There's a word out there that comes up in certain Sherlockian circles that I find rather questionable, and that word is "clubbable."
"Suitable for membership of a club because of one's sociability or popularity," according to Oxford.
"Fit to be a member of a club," according to Dictionary.com.
The actual meaning of "clubbable," of course, depends upon the club in question, or more specifically, the person or persons deciding who should get into that club. It's a vague term used in exclusionary situations where someone wants to get by without setting specific qualifications and would rather keep things at "only letting in people we like." Because if "clubbable" is about getting along with the club members appropriately, we all know who we get along best with: people we like.
"Clubbable" is one of those old white guy words you can hear coming out of the mouth of a stuffy cartoon high-society caricature of the sort that our current fictions tend to do better than. Racism and sexism get called out specifically. Bias against those who are specifically different gets spoked to specifically. "Clubbable" has certainly covered a lot of sins in its time, and maybe it's time we stopped using it to cover up any future transgressions.

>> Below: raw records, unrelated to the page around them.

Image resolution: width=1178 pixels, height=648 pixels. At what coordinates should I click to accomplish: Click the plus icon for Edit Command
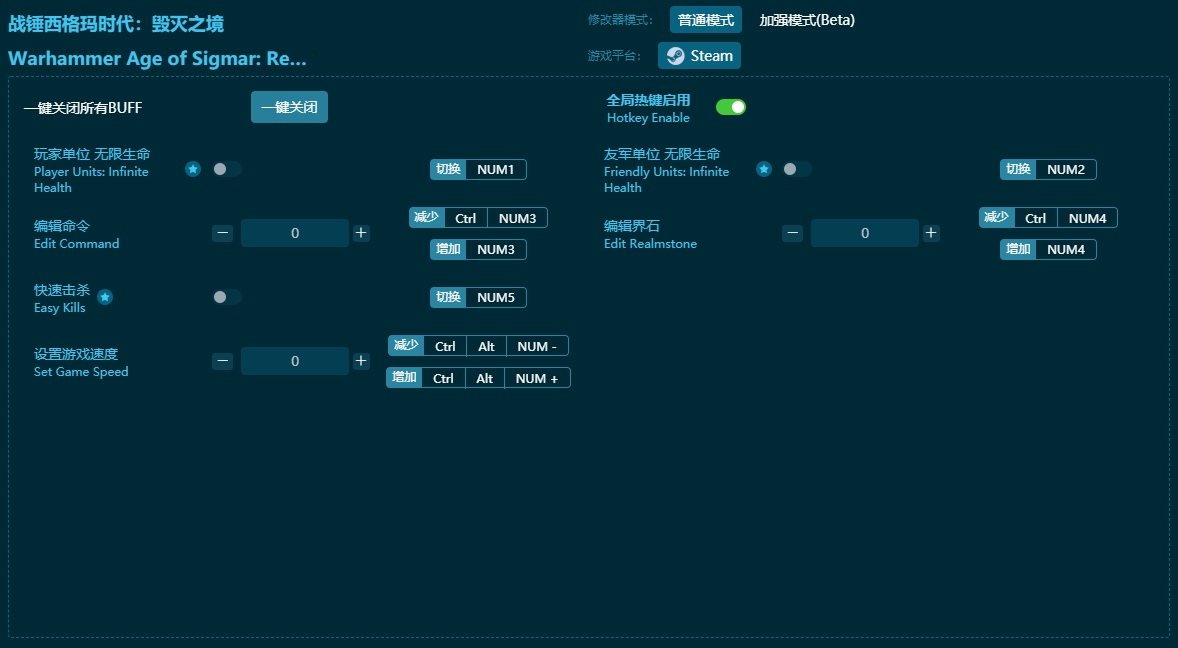(x=361, y=233)
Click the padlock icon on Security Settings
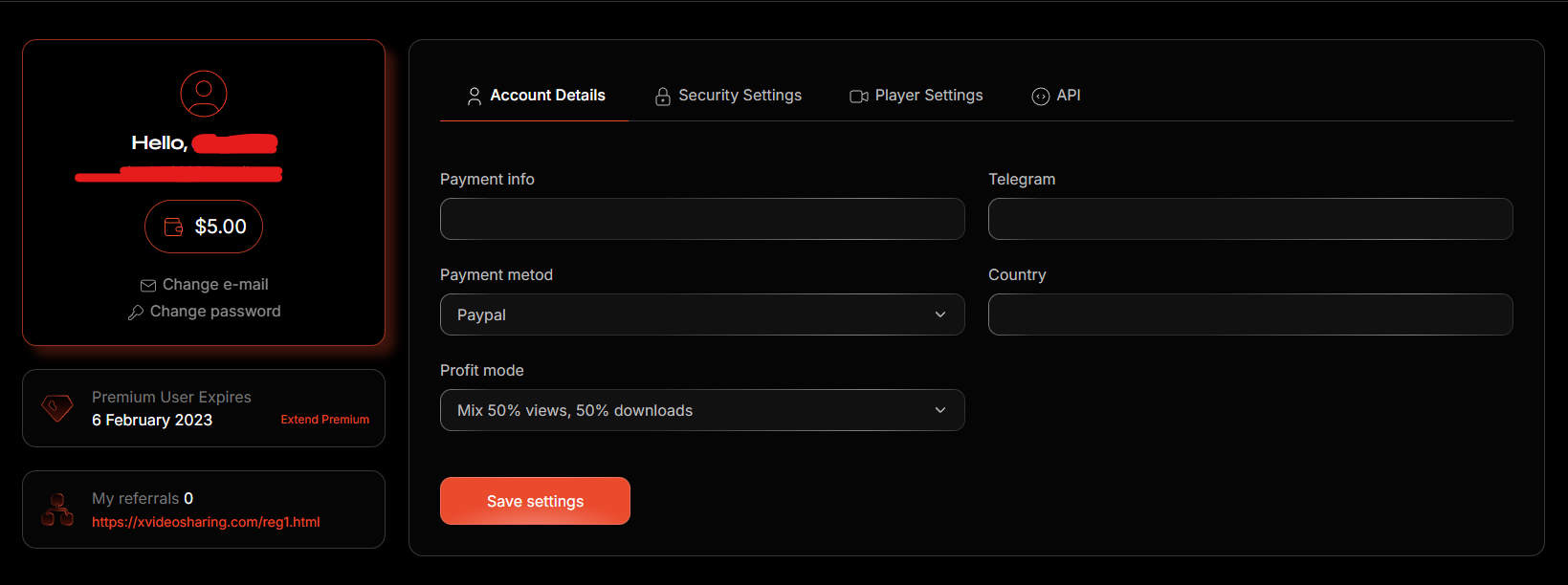 tap(662, 96)
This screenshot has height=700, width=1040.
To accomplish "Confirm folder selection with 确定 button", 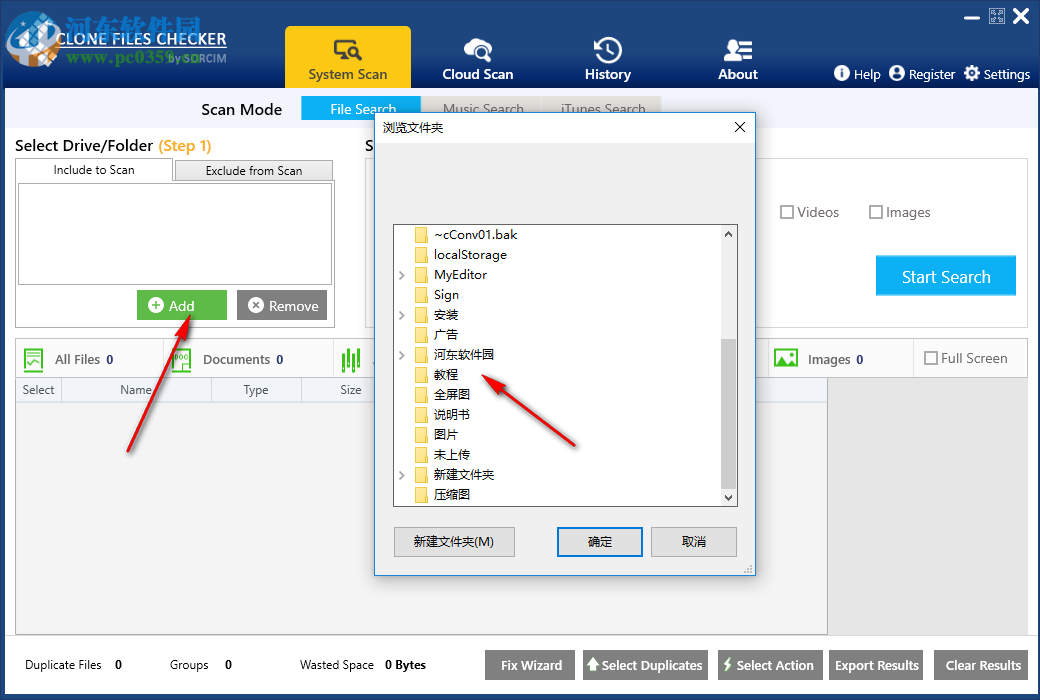I will 599,541.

It's 2020, guys, time to be as honest as we can, because lord know the dishonest are taking their game to whole new levels, and we have to be able to recognize truth, even in settings where nice people are doing nice things. It's kind of what Sherlock Holmes was all about, wasn't it?
Some folks are concerned with "cancel culture," and we've seen it raise its head in Sherlockian circles, right or wrong. But we shouldn't pretend it wasn't always here in a more subtle, backroom fashion. The Sherlockian holding a grudge against a few other Sherlockians and quietly taking shots in private settings has been with us for a long time, while that person maintains a public face that keeps them oh-so "clubbable." Others of us are not quite so shy with our opinions, for better or worse. But at least it's on the record, which will probably keep us "unclubbable" if the gatekeepers of clubbiness disagree.

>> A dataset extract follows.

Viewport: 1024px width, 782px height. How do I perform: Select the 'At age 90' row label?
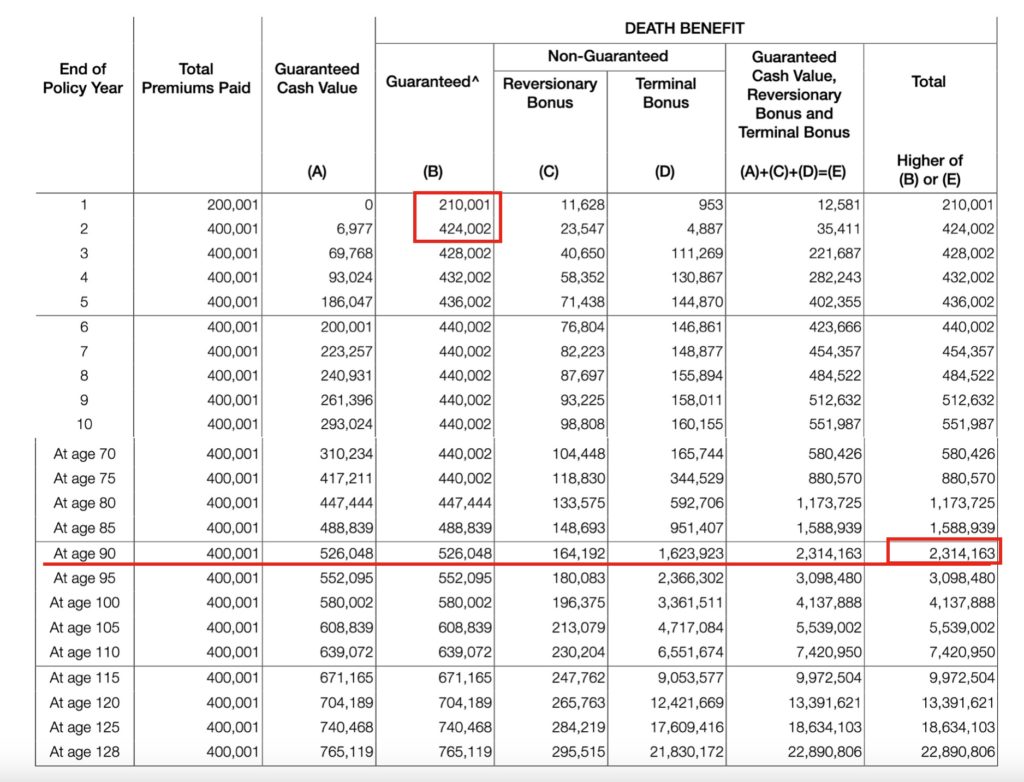click(87, 553)
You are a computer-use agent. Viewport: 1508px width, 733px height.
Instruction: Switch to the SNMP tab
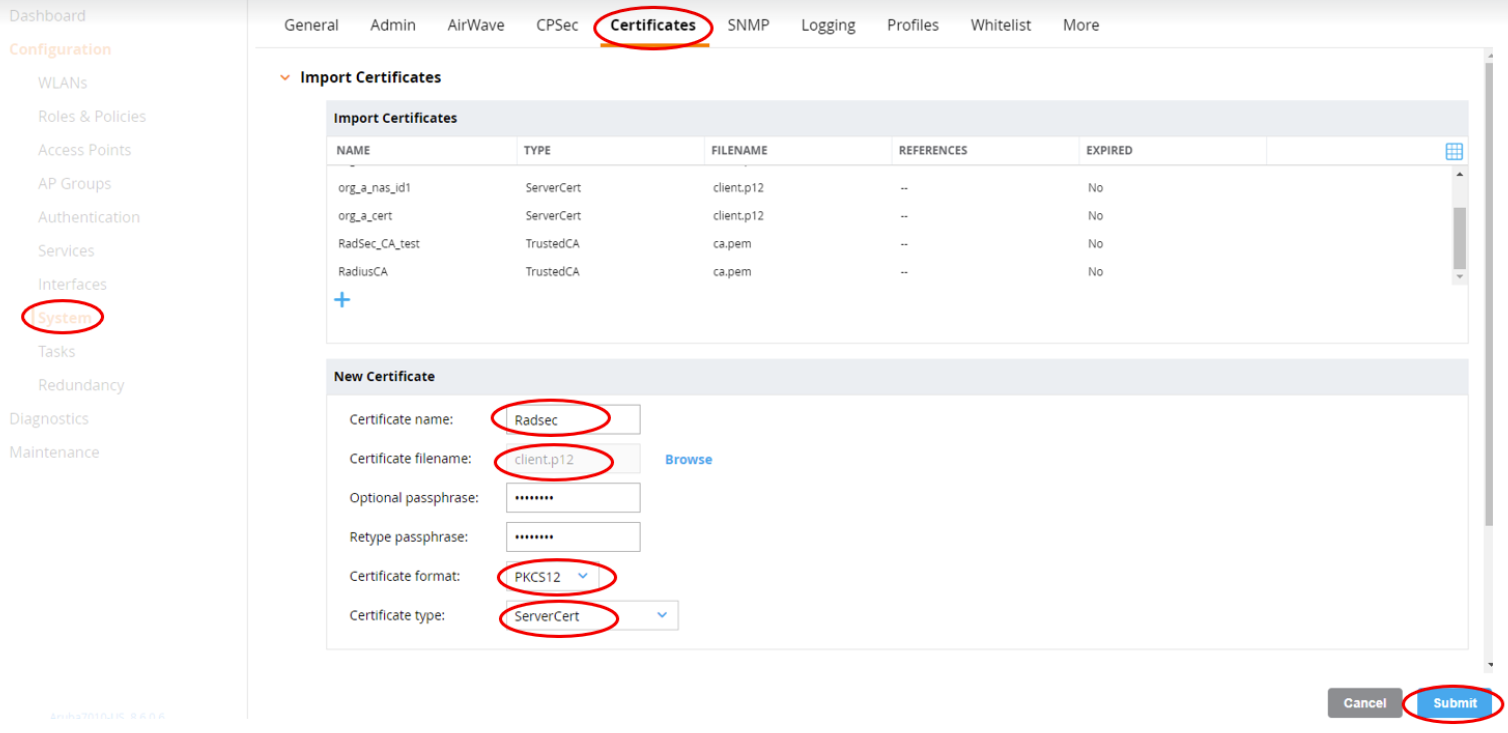tap(748, 25)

Objective standards for any job candidate are the norm for businesses, and if a club is taking a more business-like model, qualifications and best-candidate traits make perfect sense. You hire for the best employees to get the job done you want done. For an actual social club, though? We all get to pick our friends, but if you want to claim to be something more and rise above the mediocre, sometimes you have to allow some differing opinions in. Maybe let yourself be challenged a little bit.
I doubt Sherlock Holmes would have found much use for the imprecise nature of "clubbable." And probably wouldn't have worked to fit into the mold of any club that demanded such. (Ah, good old crabby Diogenes Club.) It also sounds a bit like you're someone who wants to do nasty things to baby seals, but I'll let that alone for this diatribe.
I've probably clubbed enough for the moment.